わたしの苦手なことの一つに

親しい人からのお願いを断る、がある。


今までの人生で
父からのお願いを断る、これが最大に怖くて辛いことだった。



お願いを断ったら
嫌われて関係が終わったり、
何倍もの批判や非難が返ってくるものだと思い込んでいたから。


実際父は
裏切り者!や、誰のおかげで飯が食えると思ってるんだ?
恩知らず!

とわたしを糾弾した。



でも、
そんな世界ばかり信じてきたわたしに

ひとはそんなもんじゃない

あなたはそんな人じゃないよ


と教えてくれたのが
やっぱり巡り巡って親だったし
アメリカンYOUだし
カウンセラーさんだったし
平木典子さんのアサーションコミュニケーションだったし
スパスタが教えてくれたあり方、だった。


だから、どんなにお世話になり
親しくなっても

自分が興味がなかったり
中途半端な気持ちなら
お断りをする。

これが罪悪感があって
あるたびに
そうすることをしてもあなたらしくいていいと
わたしを信頼してくれた人たちを思い出してる。


皆にいい顔をしてきたわたしが体を壊したからこそ

相手の行動の勇気を、ヒストリーを労い、
お願いをする想いを想像して、

そして同じくらいわたしの気持ちも大事にする。


ただ、こうして
関係が終わってしまうこともある。

残念なことに。



ある日落ち込んだわたしに
母が、見たドラマの話をしてくれた。


スペイン風邪が流行中の時代。

小説家は幼い娘を病気でなくしていることもあり人一倍病気に関して神経をつかっていた。

そんな中、女中の一人が
若者がたくさん集う劇場に隠れて行ったのではないか?と疑い、激しく叱責をした。

女中をやめさせようとしたが
女は行っていない、と訴えた。

そのあと小説家や妻や家族が次々感染症にかかり、
一人かからなかったあの女中は懸命に家族を看病して、皆は助かる。

小説家は看病してくれた女中に感激し、あの日叱責したことを謝ると
実は女中は、劇場に行っていたと告白したのだ。

ただ、
わたしは先生がいつも書いておられることを守っていただけなのです。
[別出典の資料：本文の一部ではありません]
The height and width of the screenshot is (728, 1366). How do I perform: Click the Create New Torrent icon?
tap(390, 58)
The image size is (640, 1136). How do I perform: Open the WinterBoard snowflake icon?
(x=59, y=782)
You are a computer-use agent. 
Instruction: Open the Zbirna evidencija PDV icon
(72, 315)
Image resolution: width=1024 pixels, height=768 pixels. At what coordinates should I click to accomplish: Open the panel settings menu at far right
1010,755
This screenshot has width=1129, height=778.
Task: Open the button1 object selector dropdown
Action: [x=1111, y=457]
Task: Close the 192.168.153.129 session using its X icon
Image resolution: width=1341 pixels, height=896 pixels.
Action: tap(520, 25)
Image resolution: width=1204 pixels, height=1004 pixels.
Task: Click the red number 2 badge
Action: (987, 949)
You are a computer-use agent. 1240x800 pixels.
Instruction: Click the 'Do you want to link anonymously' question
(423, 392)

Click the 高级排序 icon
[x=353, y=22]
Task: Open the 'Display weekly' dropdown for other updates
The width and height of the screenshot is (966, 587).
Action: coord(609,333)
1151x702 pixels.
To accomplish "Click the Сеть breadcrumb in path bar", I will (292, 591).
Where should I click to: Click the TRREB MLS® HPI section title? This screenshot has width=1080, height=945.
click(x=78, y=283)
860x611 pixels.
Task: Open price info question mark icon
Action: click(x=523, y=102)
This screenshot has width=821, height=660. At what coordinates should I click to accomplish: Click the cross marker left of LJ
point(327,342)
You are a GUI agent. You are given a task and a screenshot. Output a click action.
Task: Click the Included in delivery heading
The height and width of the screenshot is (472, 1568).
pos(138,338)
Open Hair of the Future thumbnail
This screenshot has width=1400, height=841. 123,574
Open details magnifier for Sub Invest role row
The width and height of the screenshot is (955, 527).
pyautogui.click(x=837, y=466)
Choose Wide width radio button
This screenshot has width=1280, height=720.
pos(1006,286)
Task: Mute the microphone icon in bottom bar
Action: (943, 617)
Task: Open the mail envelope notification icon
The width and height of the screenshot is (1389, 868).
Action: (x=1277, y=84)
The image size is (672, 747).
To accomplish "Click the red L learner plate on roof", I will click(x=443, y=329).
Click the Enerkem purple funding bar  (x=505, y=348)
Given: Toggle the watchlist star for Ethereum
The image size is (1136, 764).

と。


スペイン風邪が流行り
若者は繁華街や劇場の集まりに行くべきではない、という風潮や小説家の先生の考えに

自分は背き、
気持ちに忠実にあの場所へ行ったのだと。

気持ちを大事にすることを教えてくれたのは先生なのだ、と。



母が、
あなたが気持ちを大事にしたことだって

よくわかってる人なら
理解してくれるんじゃない?


と慰めてくれた。


そんなことを思い出した。

どんなにコミュニケーションを覚えて
暮らしの中、人間関係の中でトライしてみても
上手くいかなくて落ち込むこともある。

相手の思うようにならないわたしの時に
悪いなあ、不義理だなあ、と思うこともある。

ただ自分があの時の気持ちに嘘はなく
誰かの想いを理解しながら
自分も大事にできたことは

よくやったよ。と思っている。


父は寂しかったろうな。
悲しかったろうな。
いや、
腹が立ったかもしれないな。
憎たらしかったかもしれないな。

あんなに聞き分けがよくいい子だったわたしが、
ある日共感しなくて
断ったり
父の思う通りにならなくて。

でも、だから今
こうしてわたしは父のことを好きなままでいられてる。

我慢しなかったから。

父のように生きてみて
どんなにか勇気や努力をしたか思い知っている。

そして、わたしがお願いしても誰かは断るのだ。
娘のように、軽々と。

そんな関係をやはり築きたい。
自分も相手も大事にしたい。


そう教えてくれたメンターたちに感謝しながら。




Meg.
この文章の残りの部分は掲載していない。